Hard hats arrived in earnest to start repairs to the south nave roof at Burnham Deepdale.
Scaffolding went up in March, then was taken down and now has gone up again at St Mary’s Church.
The £48,000 project, which includes installation of new rainwater goods, was halted by the March 23 Covid-19 lockdown.
The Norfolk Churches Trust also gave a grant of almost 10% of the project cost or some £4,000.
Now, finally, work has started, said churchwarden Mrs Verily Borthwick. “The scaffolding has been erected again and the roofing contractors have arrived on site,” she added.
“In March, we were all set to start work on the south nave roof. That very night the Prime Minister announced lockdown so everything stopped,” said Mrs Borthwick.
When it was not possible to start work on the nave roof, partly because of concerns about the possible presence of bats, the scaffolding was taken down and removed.

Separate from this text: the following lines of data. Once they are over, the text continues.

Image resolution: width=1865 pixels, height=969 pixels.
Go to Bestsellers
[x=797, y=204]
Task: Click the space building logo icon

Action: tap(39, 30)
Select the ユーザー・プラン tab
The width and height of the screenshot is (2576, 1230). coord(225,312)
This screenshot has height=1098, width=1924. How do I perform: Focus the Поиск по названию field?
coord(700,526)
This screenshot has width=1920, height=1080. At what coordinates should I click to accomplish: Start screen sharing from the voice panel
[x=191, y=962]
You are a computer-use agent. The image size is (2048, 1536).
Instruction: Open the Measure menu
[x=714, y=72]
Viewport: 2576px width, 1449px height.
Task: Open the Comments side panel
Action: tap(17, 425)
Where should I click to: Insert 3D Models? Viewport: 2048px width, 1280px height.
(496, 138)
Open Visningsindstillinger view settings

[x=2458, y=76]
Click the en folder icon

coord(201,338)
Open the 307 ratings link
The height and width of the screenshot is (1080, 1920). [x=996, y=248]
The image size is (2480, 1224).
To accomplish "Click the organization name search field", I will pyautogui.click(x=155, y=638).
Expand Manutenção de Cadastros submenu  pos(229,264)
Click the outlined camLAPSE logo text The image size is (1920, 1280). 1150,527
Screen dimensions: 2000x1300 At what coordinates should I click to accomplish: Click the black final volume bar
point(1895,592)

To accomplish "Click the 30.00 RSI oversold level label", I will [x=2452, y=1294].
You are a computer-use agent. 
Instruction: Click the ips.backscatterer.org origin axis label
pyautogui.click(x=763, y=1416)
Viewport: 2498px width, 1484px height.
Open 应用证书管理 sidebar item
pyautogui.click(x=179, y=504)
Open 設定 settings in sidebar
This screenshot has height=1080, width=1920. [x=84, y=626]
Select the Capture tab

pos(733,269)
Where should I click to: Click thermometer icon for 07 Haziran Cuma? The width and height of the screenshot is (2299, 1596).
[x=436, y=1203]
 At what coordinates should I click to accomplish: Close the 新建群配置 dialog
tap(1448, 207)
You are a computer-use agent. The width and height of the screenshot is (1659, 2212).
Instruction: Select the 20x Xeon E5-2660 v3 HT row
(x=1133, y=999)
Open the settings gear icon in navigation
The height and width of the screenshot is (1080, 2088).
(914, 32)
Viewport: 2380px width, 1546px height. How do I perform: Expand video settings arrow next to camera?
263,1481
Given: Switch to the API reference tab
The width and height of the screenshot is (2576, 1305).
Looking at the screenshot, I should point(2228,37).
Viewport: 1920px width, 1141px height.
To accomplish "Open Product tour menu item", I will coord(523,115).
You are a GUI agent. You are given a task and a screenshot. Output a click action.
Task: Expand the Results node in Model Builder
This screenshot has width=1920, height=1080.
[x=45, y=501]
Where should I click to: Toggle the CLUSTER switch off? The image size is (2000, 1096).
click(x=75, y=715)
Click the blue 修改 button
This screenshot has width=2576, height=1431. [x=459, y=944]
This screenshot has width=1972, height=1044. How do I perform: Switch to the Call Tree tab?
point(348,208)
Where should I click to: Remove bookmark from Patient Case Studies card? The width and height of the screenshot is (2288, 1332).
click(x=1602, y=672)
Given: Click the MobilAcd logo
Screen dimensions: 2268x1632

While bats are known to be present in the tower, it was thought prudent by the parochial church council to wait until the end of the breeding season to avoid any possible disturbance in the nave.
The nave roof repair by David Wall & Sons, of Watton, which began on September 9, is expected to take between four and possibly six weeks to complete. There has been a slight delay of a couple of days until Philip Parker could carry out an inspection of the nave tiles to check for possible signs of bats.
St Mary’s Church has been energetic in raising funds. A plant stall at the church has proved popular. Sales were brisk through the spring with proceeds donated to the local foodbank in April, May and June. However, with significant building repair costs, it was decided from early July to shift the focus back to the church. In July alone, some £200 was raised from plant sales.
The Round Tower Churches Society also awarded £2,000 towards the cost of repairs in June 2019. In a note to members, Mrs Borthwick wrote: “I’m really pleased to be able to tell you that we are about to start work on repairs to the south nave roof.”